Safety Alignment of LMs via Non-cooperative Games
Anselm Paulus 1,2, Ilia Kulikov 1, Brandon Amos 1, Rémi Munos 1, Ivan Evtimov 1, Kamalika Chaudhuri 1, Arman Zharmagambetov 2,1
Published on arXiv
2512.20806
Prompt Injection
OWASP LLM Top 10 — LLM01
Key Finding
AdvGame simultaneously improves Defender LM safety (lower jailbreak success rate) and utility (higher task accuracy) compared to sequential adversarial training baselines on Qwen2.5-7B-Instruct.
AdvGame
Novel technique introduced
Ensuring the safety of language models (LMs) while maintaining their usefulness remains a critical challenge in AI alignment. Current approaches rely on sequential adversarial training: generating adversarial prompts and fine-tuning LMs to defend against them. We introduce a different paradigm: framing safety alignment as a non-zero-sum game between an Attacker LM and a Defender LM trained jointly via online reinforcement learning. Each LM continuously adapts to the other's evolving strategies, driving iterative improvement. Our method uses a preference-based reward signal derived from pairwise comparisons instead of point-wise scores, providing more robust supervision and potentially reducing reward hacking. Our RL recipe, AdvGame, shifts the Pareto frontier of safety and utility, yielding a Defender LM that is simultaneously more helpful and more resilient to adversarial attacks. In addition, the resulting Attacker LM converges into a strong, general-purpose red-teaming agent that can be directly deployed to probe arbitrary target models.
Key Contributions
- Frames LLM safety alignment as a non-zero-sum, non-cooperative game between a separate Attacker LM and Defender LM trained concurrently via online RL — replacing sequential alternating optimization.
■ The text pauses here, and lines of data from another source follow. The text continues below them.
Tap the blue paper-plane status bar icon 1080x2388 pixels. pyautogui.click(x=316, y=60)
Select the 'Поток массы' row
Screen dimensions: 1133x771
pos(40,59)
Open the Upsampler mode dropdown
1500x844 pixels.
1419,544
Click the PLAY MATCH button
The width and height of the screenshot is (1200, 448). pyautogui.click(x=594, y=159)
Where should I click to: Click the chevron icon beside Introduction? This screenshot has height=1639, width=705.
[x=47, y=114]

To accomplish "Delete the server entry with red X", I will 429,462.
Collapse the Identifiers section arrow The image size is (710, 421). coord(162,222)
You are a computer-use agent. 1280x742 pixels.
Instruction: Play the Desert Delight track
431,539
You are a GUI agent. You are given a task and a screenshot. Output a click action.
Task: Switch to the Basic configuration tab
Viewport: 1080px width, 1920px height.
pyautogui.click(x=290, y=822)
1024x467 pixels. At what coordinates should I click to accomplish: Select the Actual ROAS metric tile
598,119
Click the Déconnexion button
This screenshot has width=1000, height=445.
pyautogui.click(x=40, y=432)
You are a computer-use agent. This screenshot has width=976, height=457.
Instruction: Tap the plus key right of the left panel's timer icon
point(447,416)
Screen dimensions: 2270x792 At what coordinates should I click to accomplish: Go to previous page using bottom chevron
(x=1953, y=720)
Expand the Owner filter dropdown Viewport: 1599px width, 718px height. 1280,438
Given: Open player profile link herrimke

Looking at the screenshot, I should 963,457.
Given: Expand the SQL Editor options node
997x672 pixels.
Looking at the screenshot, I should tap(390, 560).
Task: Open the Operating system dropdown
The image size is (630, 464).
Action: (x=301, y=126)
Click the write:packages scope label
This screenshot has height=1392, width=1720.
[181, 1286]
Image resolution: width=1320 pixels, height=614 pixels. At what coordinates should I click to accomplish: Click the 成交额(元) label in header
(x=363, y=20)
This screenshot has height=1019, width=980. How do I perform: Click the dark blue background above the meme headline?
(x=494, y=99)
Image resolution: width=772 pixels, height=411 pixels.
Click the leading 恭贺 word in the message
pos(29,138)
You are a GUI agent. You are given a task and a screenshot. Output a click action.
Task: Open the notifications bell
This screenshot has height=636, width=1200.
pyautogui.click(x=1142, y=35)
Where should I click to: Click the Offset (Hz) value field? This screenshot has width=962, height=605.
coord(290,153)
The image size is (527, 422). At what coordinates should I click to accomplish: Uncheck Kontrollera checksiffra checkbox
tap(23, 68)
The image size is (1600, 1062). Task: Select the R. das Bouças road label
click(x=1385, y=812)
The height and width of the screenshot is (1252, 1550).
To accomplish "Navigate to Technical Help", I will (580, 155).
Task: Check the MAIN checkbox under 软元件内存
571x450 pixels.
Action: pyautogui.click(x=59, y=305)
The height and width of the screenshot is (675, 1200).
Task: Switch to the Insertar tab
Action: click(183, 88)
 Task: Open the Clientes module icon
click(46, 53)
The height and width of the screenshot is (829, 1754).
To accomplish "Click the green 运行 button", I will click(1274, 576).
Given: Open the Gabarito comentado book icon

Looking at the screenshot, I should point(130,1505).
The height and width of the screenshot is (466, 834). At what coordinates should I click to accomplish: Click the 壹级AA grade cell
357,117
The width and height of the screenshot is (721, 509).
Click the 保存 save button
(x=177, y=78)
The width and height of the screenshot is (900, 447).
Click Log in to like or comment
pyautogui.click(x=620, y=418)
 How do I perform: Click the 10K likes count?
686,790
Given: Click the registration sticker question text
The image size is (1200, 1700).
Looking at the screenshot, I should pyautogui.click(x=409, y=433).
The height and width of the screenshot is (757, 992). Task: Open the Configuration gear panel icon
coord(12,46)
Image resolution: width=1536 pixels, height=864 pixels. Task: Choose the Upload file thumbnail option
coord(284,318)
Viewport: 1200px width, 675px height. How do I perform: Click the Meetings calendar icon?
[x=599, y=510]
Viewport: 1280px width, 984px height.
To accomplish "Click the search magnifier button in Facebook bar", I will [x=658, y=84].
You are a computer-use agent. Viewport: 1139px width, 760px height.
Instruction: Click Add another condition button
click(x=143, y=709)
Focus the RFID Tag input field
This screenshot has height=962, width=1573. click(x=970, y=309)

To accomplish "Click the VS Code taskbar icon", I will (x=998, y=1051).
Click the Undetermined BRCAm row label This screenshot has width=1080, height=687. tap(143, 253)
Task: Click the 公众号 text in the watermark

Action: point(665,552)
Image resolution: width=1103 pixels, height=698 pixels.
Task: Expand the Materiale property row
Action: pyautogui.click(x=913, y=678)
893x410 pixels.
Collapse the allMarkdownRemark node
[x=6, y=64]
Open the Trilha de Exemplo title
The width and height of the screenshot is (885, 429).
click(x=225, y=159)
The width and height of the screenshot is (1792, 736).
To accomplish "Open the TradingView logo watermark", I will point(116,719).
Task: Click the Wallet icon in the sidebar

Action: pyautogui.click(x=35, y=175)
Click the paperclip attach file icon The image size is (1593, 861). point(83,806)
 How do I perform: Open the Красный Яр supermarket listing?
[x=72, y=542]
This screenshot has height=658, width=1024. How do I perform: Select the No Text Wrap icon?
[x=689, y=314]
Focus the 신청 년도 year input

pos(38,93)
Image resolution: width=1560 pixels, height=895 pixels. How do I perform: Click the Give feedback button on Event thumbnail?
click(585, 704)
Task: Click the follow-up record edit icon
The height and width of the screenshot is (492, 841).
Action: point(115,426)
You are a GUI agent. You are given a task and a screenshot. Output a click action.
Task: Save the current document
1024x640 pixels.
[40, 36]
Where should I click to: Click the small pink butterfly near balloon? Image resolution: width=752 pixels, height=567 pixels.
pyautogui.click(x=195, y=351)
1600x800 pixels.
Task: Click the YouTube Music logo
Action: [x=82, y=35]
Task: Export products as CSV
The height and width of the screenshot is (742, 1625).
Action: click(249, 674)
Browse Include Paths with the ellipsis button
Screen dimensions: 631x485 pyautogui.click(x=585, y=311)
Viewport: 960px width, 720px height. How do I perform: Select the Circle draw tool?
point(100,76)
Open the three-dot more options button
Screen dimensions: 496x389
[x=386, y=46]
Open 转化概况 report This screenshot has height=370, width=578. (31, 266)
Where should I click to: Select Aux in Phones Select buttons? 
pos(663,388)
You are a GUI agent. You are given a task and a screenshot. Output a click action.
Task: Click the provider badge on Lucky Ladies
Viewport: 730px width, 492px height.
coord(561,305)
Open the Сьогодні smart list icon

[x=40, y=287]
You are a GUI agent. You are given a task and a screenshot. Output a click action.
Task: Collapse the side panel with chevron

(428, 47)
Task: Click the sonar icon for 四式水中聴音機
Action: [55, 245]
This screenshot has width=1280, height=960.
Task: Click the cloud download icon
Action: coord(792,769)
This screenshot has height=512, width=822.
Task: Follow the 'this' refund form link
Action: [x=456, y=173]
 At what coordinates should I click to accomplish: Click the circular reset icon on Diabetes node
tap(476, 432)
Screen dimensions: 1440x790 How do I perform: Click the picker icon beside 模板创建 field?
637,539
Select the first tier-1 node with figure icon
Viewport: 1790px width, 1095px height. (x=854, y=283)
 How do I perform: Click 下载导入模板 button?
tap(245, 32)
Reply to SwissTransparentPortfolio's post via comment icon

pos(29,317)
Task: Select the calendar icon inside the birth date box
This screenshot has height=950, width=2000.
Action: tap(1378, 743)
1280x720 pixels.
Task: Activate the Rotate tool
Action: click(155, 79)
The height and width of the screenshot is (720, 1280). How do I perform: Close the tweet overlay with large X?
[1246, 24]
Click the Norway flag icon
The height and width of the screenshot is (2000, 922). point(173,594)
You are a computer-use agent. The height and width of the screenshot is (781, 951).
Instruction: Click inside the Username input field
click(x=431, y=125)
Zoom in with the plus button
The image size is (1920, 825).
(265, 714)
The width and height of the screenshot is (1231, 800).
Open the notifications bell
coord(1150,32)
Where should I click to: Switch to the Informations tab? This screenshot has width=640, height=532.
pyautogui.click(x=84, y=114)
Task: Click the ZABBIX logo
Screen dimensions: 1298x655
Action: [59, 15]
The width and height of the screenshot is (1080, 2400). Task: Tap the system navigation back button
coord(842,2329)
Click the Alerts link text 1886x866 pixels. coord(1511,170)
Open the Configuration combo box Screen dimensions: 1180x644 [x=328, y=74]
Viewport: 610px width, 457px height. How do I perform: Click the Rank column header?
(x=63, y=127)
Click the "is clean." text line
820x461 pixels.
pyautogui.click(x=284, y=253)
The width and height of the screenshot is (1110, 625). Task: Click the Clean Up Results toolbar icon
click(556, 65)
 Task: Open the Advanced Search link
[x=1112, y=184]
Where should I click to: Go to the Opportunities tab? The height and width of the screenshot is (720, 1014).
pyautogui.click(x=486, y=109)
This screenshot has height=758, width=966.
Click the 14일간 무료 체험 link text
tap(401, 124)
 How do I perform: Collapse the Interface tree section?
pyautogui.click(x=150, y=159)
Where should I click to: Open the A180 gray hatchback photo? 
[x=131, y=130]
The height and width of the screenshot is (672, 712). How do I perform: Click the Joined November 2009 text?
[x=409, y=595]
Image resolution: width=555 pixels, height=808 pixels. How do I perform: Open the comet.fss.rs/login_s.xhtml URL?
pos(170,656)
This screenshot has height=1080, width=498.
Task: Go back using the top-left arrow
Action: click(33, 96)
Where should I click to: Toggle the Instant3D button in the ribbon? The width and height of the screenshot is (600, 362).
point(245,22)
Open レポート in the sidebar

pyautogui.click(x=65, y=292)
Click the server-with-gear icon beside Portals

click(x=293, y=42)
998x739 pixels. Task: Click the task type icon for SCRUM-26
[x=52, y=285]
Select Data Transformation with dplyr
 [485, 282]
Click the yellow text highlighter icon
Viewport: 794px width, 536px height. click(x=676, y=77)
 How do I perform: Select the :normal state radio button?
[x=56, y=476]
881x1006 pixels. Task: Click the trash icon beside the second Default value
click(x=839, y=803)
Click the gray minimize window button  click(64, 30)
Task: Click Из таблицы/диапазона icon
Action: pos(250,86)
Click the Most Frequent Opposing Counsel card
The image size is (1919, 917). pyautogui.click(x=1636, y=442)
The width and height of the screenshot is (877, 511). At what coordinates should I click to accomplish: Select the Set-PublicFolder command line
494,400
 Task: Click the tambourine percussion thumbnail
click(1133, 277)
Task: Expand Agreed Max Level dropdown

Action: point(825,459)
- Introduces preference-based (pairwise comparison) reward signals instead of point-wise scalar scores, providing more robust supervision and reducing reward hacking.
- AdvGame shifts the Pareto frontier of safety and utility, producing a Defender LM that is simultaneously more helpful and more resilient, and an Attacker LM that functions as a strong general-purpose red-teaming agent.